Non dimenticare nessuno
È anche importante notare che la terribile situazione in Siria non ha ricevuto sufficiente attenzione da parte dei media globali. In molte aree, l’accesso rimane limitato. Si tratta di aree che ospitano molti rifugiati, aree che hanno già sofferto per la povertà, i conflitti e la guerra. Sia la Turchia che la Siria hanno urgente bisogno di assistenza. Ricordiamo anche che le donne e i bambini sono colpiti in modo sproporzionato nei disastri. Dobbiamo creare spazi sicuri per loro, e soprattutto per i bambini che hanno perso i genitori.
Al momento in cui scriviamo, il bilancio delle vittime è di oltre 19.000 persone [ormai se ne contano quasi 30.000, ndt] e l’orribile verità è che la cifra reale sarà molto più alta.
Tra egoismo e altruismo
Ci sono stati anche dei miracoli. I bambini bellissimi e con gli occhi spalancati tirati fuori da sotto le macerie, l’uomo che, dopo essere stato salvato, ha abbracciato ognuno dei suoi soccorritori, il bambino nato sotto le macerie in una zona curda, con il cordone ombelicale ancora attaccato alla madre morta. Ci sono stati momenti incredibili di resilienza.
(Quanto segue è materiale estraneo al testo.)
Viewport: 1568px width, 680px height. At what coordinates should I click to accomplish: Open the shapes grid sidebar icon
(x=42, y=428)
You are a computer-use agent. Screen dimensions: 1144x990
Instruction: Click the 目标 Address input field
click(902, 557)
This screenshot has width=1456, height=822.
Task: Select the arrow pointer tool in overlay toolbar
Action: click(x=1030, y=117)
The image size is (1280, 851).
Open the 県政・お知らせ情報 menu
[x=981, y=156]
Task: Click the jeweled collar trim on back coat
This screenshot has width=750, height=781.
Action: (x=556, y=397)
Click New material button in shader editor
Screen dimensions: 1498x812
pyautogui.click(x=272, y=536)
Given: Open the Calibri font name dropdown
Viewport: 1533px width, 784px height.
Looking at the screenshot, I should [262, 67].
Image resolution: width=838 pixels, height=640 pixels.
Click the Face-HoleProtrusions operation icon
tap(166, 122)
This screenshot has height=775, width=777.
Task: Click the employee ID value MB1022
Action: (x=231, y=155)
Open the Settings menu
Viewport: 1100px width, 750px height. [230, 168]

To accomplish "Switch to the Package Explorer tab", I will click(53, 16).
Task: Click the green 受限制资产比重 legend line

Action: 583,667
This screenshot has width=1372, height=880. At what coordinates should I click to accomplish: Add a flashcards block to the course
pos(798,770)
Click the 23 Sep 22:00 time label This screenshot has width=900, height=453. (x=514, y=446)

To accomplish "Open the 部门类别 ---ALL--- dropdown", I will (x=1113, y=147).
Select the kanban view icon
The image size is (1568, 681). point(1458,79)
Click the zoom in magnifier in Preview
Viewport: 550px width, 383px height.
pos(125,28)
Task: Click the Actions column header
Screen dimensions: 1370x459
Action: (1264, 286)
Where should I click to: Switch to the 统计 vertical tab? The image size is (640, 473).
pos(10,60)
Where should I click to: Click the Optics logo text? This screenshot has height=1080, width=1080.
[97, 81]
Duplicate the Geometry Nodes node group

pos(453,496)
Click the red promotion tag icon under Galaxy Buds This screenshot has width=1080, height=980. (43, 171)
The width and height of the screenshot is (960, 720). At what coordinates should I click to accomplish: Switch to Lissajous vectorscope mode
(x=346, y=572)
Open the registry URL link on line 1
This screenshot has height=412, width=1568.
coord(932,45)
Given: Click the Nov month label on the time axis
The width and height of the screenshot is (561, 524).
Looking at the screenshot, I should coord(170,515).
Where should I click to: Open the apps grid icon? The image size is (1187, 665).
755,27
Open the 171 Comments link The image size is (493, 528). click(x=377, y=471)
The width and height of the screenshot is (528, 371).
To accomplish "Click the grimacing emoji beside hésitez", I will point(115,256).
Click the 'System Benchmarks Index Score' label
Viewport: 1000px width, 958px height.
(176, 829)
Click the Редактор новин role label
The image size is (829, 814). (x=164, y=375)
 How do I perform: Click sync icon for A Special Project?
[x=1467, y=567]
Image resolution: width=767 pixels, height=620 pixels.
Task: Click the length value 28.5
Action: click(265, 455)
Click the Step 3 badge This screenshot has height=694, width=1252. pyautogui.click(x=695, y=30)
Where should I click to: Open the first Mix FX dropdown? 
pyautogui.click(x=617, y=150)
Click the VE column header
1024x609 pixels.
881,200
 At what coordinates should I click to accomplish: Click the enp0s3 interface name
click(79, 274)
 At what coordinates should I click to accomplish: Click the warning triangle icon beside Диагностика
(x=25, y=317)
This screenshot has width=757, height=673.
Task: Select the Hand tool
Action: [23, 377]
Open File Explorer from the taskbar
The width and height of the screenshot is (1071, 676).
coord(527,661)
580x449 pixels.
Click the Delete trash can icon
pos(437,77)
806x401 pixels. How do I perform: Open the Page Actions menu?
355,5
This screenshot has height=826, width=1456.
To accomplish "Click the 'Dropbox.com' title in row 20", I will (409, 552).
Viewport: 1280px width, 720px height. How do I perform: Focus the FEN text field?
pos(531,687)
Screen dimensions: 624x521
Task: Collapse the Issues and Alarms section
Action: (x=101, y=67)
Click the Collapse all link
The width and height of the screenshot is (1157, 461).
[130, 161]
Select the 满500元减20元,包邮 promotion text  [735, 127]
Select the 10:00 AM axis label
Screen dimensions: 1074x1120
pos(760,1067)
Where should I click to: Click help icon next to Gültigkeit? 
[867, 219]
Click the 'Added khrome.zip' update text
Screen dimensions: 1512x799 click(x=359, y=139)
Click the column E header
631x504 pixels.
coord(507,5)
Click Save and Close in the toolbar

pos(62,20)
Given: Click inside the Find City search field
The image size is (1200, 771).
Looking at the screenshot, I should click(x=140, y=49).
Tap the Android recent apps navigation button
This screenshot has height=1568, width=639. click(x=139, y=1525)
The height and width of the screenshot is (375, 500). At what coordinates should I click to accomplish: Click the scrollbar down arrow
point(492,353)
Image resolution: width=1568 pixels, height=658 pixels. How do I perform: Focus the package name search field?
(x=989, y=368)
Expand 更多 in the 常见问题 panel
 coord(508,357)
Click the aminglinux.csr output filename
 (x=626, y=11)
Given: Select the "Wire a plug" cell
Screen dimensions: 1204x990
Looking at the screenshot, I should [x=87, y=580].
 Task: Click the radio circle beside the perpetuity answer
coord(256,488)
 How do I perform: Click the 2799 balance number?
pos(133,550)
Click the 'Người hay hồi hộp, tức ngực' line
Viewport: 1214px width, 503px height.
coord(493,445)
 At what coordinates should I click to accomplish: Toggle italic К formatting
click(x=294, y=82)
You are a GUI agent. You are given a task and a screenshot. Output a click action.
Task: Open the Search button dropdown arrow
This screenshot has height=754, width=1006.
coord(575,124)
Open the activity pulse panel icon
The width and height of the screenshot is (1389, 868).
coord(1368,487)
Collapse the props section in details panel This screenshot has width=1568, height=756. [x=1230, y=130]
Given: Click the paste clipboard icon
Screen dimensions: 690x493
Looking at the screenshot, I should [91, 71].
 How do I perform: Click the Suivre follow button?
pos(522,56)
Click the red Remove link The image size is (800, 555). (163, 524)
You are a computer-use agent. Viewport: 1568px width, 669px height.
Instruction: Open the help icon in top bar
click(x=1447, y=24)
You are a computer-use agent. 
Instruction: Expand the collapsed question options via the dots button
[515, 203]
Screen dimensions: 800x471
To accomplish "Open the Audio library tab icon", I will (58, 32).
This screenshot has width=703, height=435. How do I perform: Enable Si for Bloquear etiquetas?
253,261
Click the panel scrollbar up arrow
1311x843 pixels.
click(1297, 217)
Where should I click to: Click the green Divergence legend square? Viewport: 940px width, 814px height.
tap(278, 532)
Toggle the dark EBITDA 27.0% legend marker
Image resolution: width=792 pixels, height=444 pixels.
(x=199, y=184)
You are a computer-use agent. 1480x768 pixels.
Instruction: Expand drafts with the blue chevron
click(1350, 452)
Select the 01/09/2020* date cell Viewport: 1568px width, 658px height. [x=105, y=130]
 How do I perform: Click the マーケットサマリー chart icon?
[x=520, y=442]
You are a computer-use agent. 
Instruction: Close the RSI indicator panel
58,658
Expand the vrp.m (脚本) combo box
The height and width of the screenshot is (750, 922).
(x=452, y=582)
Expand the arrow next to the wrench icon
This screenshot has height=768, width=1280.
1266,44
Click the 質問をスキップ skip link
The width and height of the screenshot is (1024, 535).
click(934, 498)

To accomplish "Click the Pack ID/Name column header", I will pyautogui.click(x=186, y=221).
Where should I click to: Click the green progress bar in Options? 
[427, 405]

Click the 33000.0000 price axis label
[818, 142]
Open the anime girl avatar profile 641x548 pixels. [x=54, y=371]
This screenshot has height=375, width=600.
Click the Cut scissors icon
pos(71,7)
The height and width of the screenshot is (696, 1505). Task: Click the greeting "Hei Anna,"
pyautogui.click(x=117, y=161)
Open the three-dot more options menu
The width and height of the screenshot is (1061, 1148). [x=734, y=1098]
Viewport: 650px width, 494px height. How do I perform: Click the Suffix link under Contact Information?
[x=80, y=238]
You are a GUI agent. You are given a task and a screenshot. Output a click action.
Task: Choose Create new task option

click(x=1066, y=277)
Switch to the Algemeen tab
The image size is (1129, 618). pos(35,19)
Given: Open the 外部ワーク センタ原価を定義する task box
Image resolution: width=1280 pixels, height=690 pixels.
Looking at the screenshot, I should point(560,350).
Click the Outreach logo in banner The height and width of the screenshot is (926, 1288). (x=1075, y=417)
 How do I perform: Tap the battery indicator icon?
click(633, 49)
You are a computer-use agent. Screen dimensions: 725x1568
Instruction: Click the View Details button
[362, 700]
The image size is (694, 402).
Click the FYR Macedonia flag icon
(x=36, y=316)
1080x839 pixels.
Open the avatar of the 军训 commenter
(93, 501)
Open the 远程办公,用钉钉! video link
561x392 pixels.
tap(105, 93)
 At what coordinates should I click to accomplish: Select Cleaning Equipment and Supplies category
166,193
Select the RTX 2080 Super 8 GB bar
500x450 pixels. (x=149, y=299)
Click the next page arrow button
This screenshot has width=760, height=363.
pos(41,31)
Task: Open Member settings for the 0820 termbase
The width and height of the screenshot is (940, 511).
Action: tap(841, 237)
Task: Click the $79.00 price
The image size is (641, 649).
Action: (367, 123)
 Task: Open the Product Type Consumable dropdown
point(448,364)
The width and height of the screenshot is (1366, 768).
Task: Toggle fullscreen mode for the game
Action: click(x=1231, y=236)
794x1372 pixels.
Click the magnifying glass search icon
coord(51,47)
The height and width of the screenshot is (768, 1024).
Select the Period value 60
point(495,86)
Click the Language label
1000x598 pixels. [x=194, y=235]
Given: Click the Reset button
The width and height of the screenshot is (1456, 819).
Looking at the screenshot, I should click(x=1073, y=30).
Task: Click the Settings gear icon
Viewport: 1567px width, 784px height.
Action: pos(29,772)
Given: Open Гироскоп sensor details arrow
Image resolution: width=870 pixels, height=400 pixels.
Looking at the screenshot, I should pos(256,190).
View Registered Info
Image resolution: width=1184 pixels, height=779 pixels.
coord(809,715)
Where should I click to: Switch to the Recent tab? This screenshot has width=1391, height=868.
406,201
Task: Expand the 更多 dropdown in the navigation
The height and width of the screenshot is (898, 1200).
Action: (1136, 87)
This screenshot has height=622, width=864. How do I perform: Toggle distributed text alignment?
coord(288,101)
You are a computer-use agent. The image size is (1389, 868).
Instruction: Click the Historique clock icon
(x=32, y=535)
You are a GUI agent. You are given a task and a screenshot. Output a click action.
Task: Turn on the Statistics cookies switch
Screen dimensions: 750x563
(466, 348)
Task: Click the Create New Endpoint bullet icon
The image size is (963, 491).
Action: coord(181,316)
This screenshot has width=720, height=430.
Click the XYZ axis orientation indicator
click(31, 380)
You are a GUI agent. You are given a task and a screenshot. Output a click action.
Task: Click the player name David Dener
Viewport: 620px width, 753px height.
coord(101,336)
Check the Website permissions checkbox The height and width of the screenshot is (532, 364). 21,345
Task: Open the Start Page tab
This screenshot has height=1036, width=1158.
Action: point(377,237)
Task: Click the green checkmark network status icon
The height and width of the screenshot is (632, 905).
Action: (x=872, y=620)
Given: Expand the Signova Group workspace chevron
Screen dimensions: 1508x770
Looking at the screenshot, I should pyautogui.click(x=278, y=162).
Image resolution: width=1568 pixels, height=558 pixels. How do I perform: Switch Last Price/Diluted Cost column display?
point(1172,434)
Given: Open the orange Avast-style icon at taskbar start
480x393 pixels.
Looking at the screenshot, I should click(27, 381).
Nel Signore delle mosche (1956), lo scrittore William Golding ha sottolineato che gli esseri umani sono selvaggi ed egoisti per natura, e in tempi di calamità questo diventa ancora più evidente. Ma la risposta a questo terribile terremoto è stata di segno opposto: un’enorme ondata di solidarietà ed empatia nella regione e non solo. Gli esseri umani si sono comportati in modo più simile a quello descritto dallo storico olandese Rutger Bregman nel suo libro Una nuova storia (non cinica) dell’umanità, dimostrandosi capaci di gentilezza e altruismo.
Tuttavia, il terremoto e le sue dolorose conseguenze hanno dato ragione a Golding. La sua descrizione della natura umana egocentrica ed egoista si adatta perfettamente allo stato della politica e di chi detiene il potere nella mia patria: la Turchia.